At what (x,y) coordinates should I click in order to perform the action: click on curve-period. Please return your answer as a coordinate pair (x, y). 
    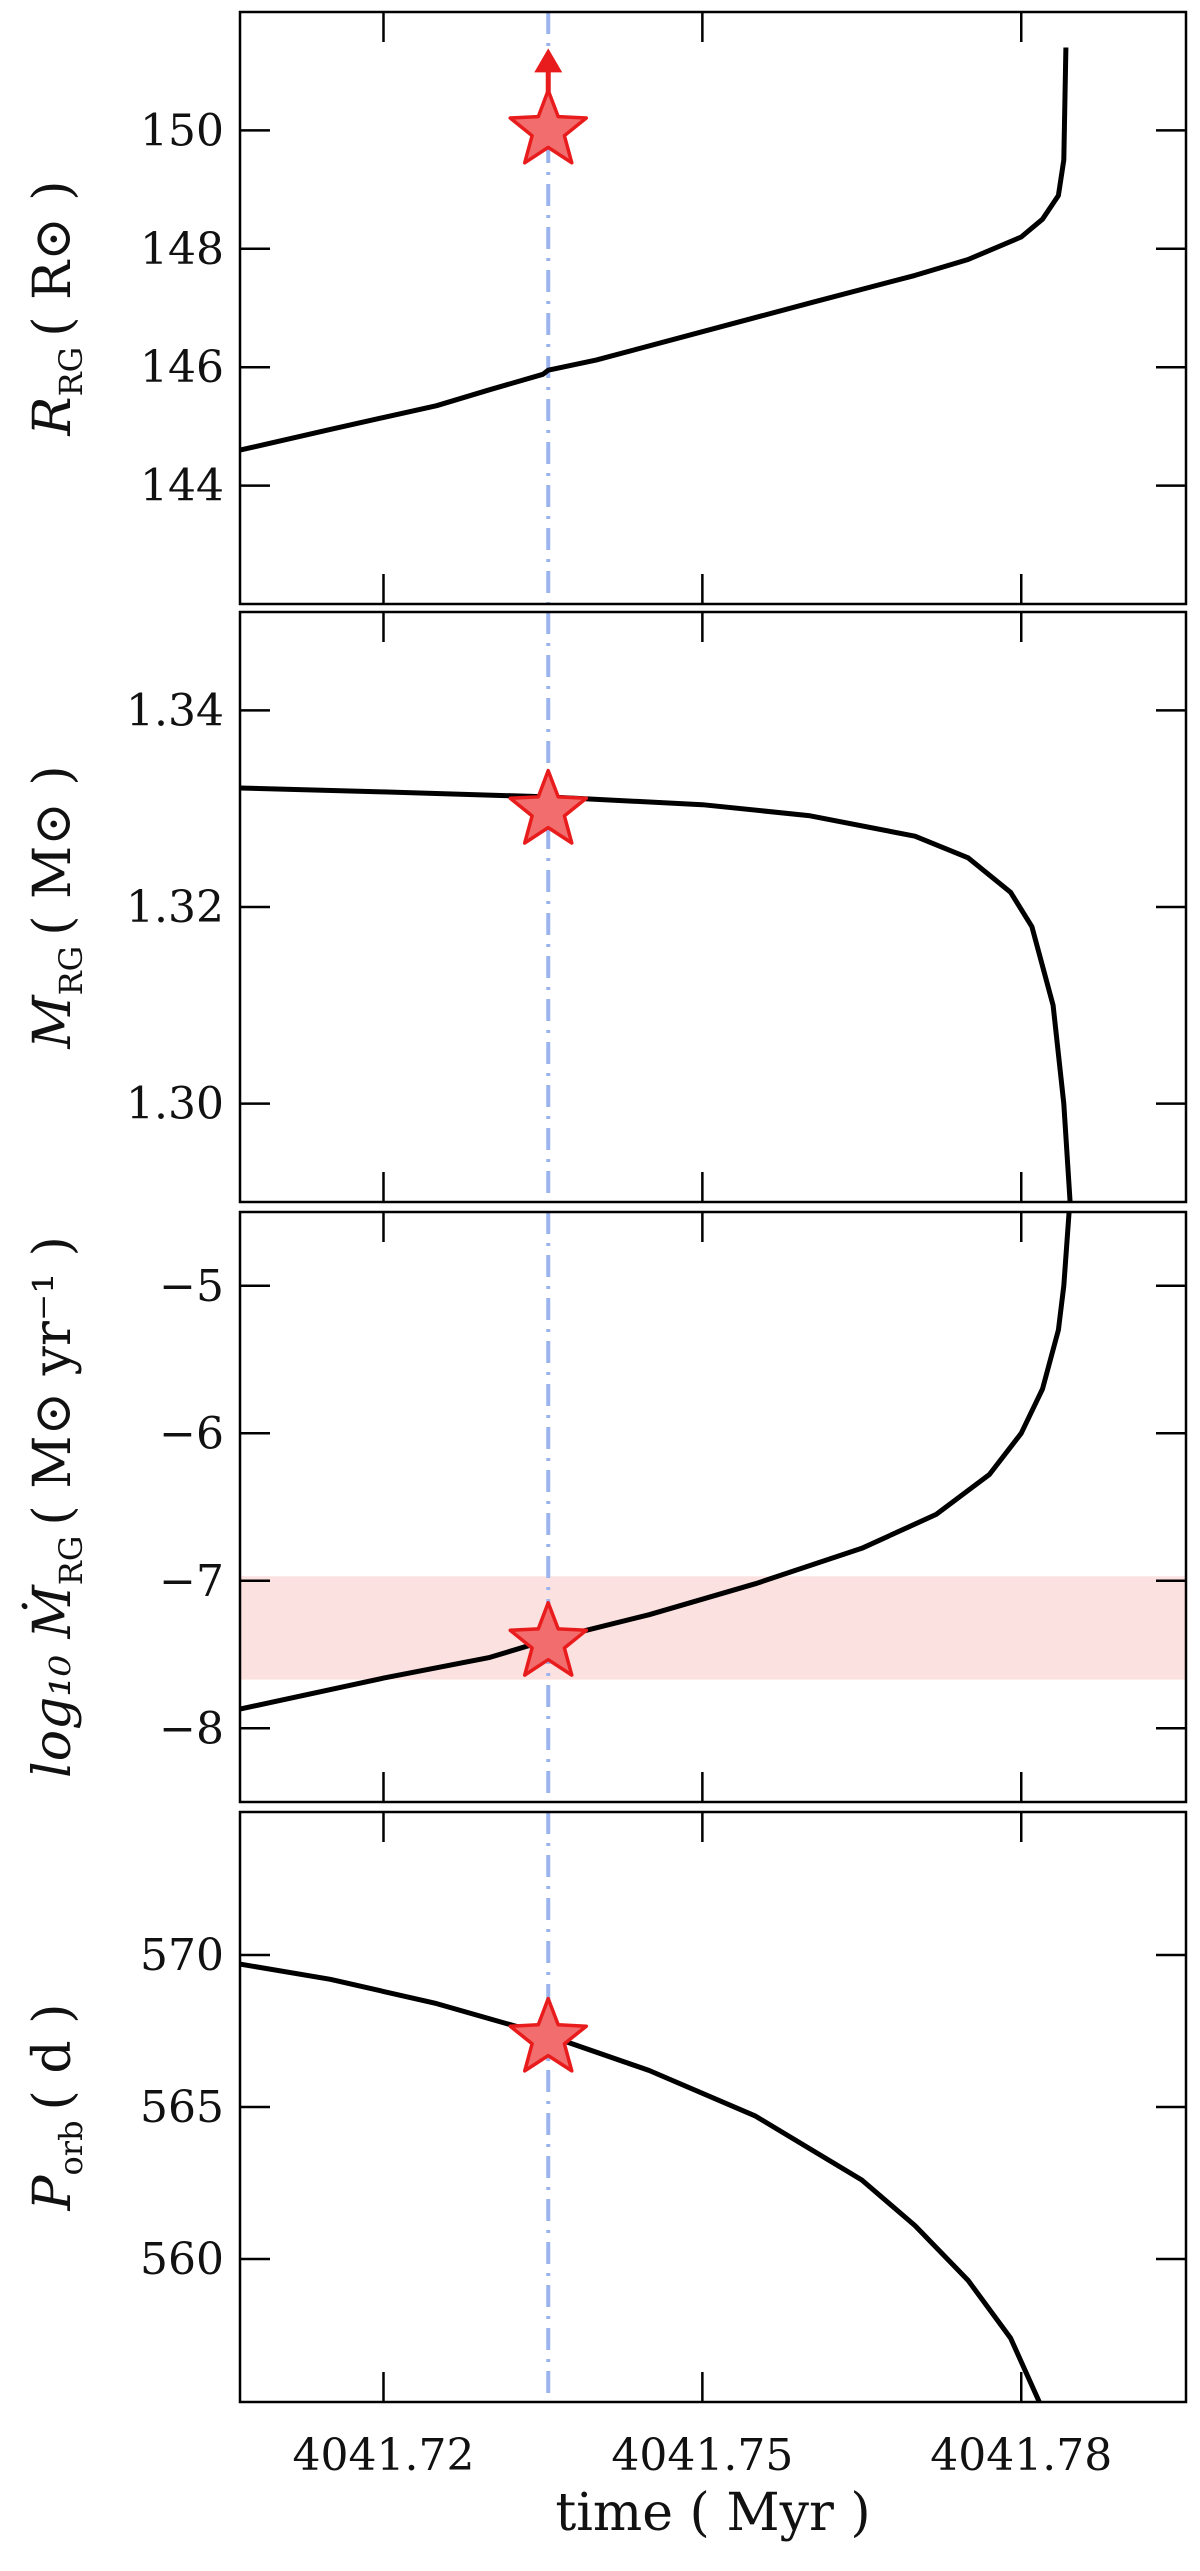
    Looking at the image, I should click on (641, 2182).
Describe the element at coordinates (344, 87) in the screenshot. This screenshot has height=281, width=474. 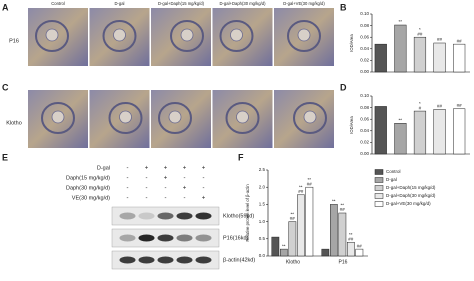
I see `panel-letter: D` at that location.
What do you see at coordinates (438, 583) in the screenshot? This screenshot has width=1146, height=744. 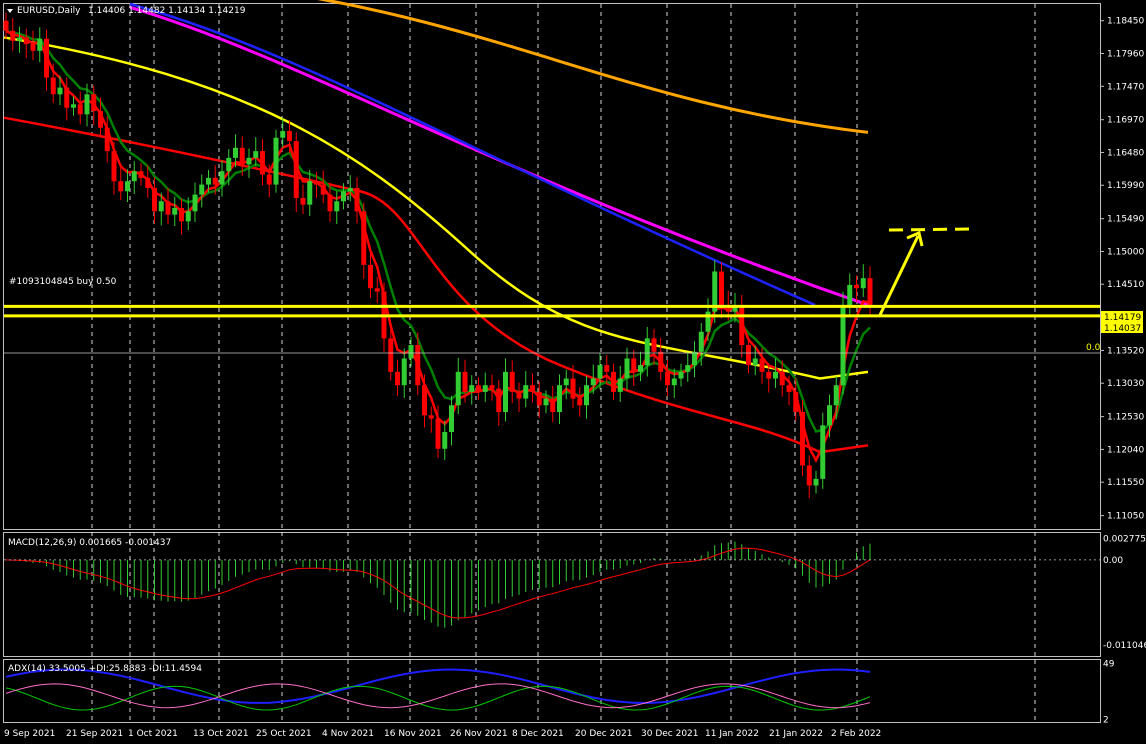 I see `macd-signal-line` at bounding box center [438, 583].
───
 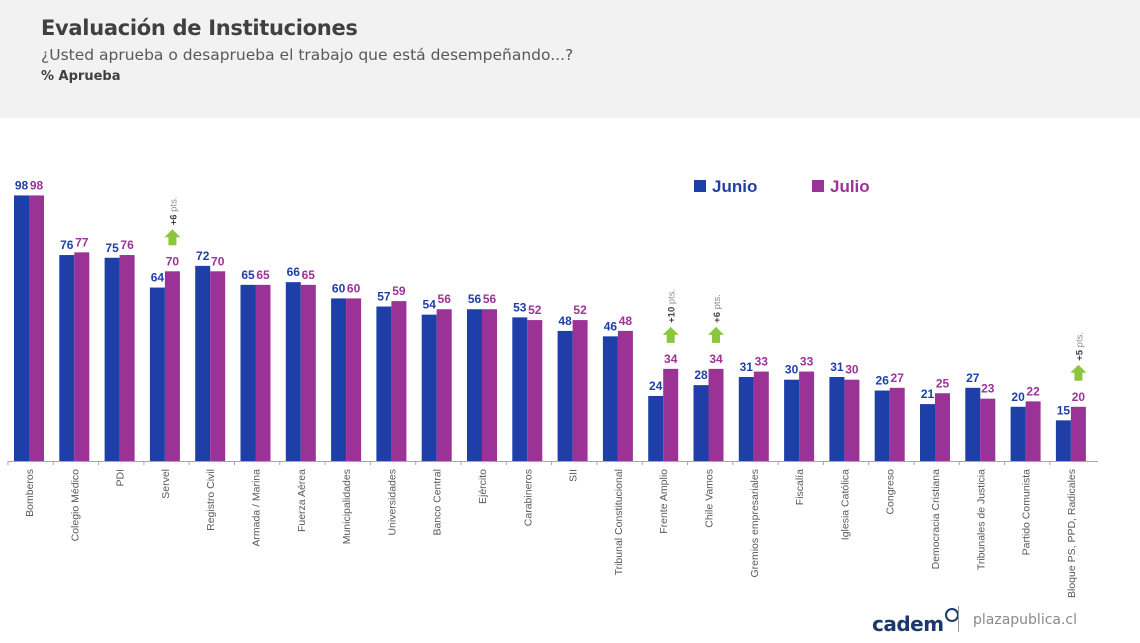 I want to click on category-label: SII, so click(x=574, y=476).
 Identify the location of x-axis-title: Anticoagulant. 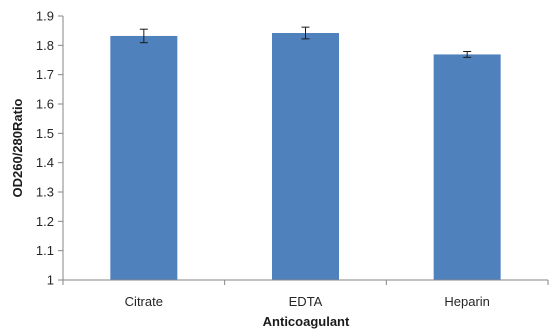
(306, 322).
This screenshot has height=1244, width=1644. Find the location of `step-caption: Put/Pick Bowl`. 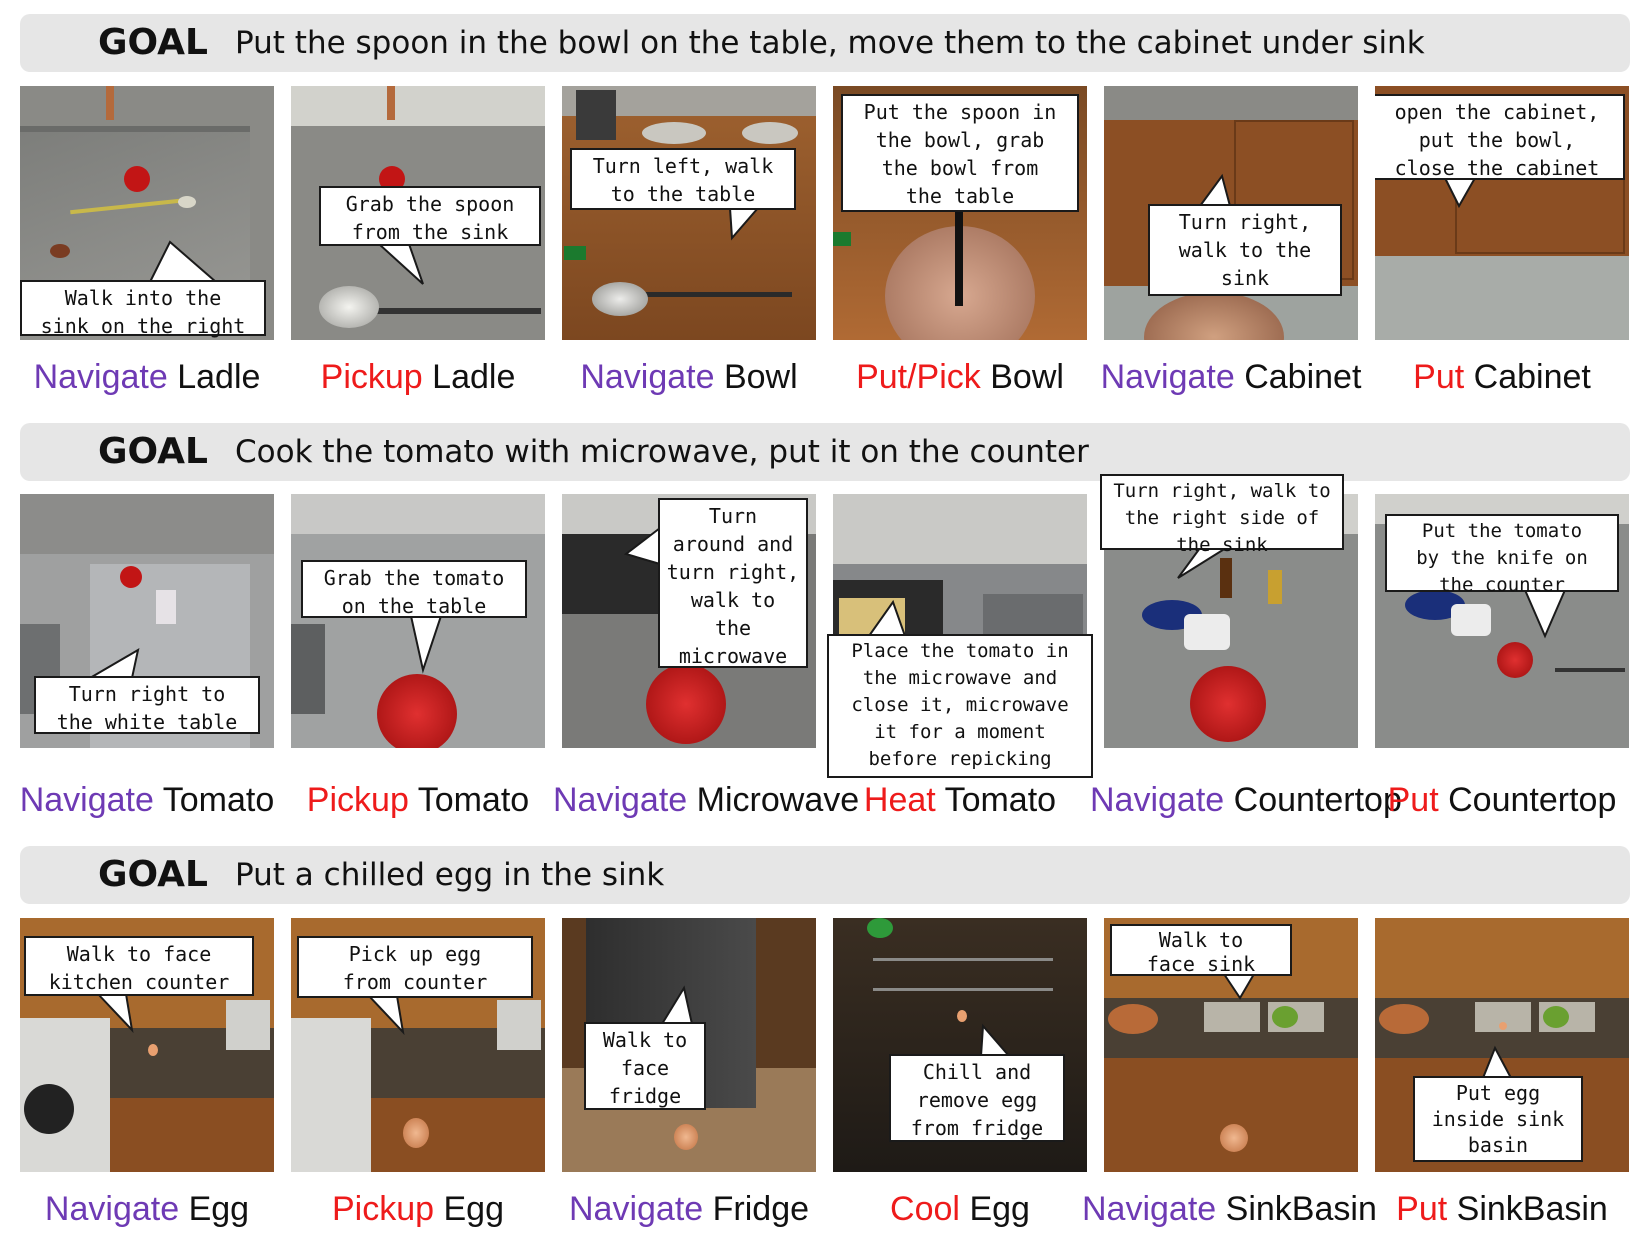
───
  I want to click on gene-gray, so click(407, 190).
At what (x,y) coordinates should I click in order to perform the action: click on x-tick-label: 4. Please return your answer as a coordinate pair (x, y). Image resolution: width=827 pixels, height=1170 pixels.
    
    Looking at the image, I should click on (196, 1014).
───
## WHAT THIS TASK INVOLVES
Pull out each line of the records that contains the word "return". Case counts.

## ANSWER TO THE EXERCISE
At what (x,y) coordinates should I click in order to perform the action: click on curve-period. Please return your answer as a coordinate pair (x, y). 
At what (x,y) coordinates should I click in order to perform the action: click on x-tick-label: 4. Please return your answer as a coordinate pair (x, y). Image resolution: width=827 pixels, height=1170 pixels.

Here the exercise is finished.